Haarausfall, hormonell bedingt - Ursachen

Alopecia androgenetica ist eine Form des Haarausfalls, die durch eine veranlagungsbedingt erhöhte Empfindlichkeit der Haarfollikel gegenüber männlichen Sexualhormonen (Androgenen) bedingt ist. Hier finden Sie alles zum Thema.


Ursachen

Die Alopecia androgenetica entsteht bei beiden Geschlechtern durch das Zusammenwirken von erblicher Veranlagung und hormonellen Faktoren. Außerdem spielt das Lebensalter eine Rolle: Mit steigendem Alter nimmt bei Betroffenen der Grad der Alopecia androgenetica in der Regel zu.

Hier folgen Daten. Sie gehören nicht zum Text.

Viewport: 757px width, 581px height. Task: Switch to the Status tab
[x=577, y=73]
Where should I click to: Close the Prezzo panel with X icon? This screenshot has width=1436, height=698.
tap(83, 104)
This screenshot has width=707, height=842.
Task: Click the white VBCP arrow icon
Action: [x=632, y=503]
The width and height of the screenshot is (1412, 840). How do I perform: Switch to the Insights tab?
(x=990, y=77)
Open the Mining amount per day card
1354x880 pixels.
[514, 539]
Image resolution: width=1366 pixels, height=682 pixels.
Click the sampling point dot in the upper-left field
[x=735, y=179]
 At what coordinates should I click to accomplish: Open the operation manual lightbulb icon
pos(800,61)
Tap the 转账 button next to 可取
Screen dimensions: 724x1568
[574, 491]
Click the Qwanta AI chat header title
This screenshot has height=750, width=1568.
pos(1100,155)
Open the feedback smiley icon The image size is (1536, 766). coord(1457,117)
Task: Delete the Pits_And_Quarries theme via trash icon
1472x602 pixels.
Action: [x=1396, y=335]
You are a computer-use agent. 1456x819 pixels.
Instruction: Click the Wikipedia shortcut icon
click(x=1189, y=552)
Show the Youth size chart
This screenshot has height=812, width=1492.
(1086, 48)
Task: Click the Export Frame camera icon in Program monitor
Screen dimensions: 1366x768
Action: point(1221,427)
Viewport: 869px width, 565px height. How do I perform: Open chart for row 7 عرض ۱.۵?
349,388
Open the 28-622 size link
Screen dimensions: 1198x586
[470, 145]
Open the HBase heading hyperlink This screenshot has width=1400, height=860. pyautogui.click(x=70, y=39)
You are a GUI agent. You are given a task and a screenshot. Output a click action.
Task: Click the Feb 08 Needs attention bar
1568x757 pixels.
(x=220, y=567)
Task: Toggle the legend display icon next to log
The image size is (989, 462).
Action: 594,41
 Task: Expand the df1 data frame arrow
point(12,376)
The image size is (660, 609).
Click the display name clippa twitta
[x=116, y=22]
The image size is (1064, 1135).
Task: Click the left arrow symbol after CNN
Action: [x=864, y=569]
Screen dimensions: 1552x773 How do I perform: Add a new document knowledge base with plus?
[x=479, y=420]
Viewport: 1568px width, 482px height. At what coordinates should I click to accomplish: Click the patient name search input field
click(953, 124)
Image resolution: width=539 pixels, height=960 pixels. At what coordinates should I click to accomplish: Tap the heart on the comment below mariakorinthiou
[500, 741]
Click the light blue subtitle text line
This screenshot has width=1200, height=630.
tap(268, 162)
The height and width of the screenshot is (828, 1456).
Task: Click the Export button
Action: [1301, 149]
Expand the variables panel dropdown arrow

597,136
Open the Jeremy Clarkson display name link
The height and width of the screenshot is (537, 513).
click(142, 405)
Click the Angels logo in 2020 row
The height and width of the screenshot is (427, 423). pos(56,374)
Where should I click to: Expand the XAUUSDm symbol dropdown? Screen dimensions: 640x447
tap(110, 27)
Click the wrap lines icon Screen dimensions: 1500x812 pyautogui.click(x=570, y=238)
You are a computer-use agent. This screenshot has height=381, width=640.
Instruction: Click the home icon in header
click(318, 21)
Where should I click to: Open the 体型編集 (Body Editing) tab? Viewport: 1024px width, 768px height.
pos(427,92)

Ein erhöhter Blutspiegel von männlichen Geschlechtshormonen (Androgenen) kann die Entstehung einer Alopecia androgenetica begünstigen. Daher kann diese Form des Haarausfalls bei Frauen mit hormonellen Störungen auftreten. Ein erhöhter Androgenspiegel im Blut kann beispielsweise beim Syndrom der polyzystischen Ovarien auftreten. Bei dieser Erkrankung findet kein Eisprung statt; in den Eierstöcken entstehen zahlreiche Zysten (flüssigkeitsgefüllte Hohlräume). Die betroffenen Frauen sind im Allgemeinen unfruchtbar und leiden womöglich an weiteren Folgeerscheinungen des erhöhten Androgenspiegel wie fettiger Haut, Akne undverstärktem Haarwuchs an den Beinen und im Gesicht. Seltener sind Hormon produzierende Tumoren (Geschwülste) der Eierstöcke oder der Nebennieren die Ursache.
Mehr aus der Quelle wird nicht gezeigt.